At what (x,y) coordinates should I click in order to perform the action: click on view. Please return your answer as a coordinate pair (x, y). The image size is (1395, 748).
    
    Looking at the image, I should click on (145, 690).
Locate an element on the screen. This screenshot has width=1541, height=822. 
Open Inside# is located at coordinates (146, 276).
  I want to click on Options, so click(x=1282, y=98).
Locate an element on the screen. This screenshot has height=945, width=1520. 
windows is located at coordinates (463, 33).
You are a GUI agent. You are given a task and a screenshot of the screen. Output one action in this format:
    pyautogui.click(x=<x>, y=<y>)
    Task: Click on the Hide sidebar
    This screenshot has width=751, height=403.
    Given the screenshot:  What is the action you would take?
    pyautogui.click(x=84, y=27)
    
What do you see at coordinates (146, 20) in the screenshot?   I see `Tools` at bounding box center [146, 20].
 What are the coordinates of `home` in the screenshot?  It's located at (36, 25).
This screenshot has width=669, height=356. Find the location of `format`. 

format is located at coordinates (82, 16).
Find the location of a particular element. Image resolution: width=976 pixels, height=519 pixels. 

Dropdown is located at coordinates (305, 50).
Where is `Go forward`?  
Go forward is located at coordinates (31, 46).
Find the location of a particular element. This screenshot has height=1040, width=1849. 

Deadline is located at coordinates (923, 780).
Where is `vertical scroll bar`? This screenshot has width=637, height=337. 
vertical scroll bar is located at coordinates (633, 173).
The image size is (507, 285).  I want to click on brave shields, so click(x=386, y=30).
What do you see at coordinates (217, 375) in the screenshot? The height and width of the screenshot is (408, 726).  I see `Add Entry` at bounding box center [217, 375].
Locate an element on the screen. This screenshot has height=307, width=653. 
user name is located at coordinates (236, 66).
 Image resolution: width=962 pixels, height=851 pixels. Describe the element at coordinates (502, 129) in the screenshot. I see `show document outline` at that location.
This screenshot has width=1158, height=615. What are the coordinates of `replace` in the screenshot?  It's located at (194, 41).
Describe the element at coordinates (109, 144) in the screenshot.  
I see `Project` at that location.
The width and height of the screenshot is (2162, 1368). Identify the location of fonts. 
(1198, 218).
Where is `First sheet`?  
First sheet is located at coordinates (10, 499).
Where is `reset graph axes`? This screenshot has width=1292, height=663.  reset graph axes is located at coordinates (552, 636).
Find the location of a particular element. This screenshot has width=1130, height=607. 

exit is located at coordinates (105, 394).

====

> REQUIREMENT: Output the records as a two-column CSV with the columns "query" and "response", one row for each record: its text and its answer, each in one quoted field with line breaks replaced by spaces. Include only the records from the one containing "Describe the element at coordinates (109, 144)" down through the end of the records, counting both ends.

> REPLY TO THE EXERCISE:
query,response
"Describe the element at coordinates (109, 144) in the screenshot.","I see `Project` at that location."
"The width and height of the screenshot is (2162, 1368). Identify the location of fonts.","(1198, 218)."
"Where is `First sheet`?","First sheet is located at coordinates (10, 499)."
"Where is `reset graph axes`? This screenshot has width=1292, height=663.","reset graph axes is located at coordinates (552, 636)."
"Find the location of a particular element. This screenshot has width=1130, height=607.","exit is located at coordinates (105, 394)."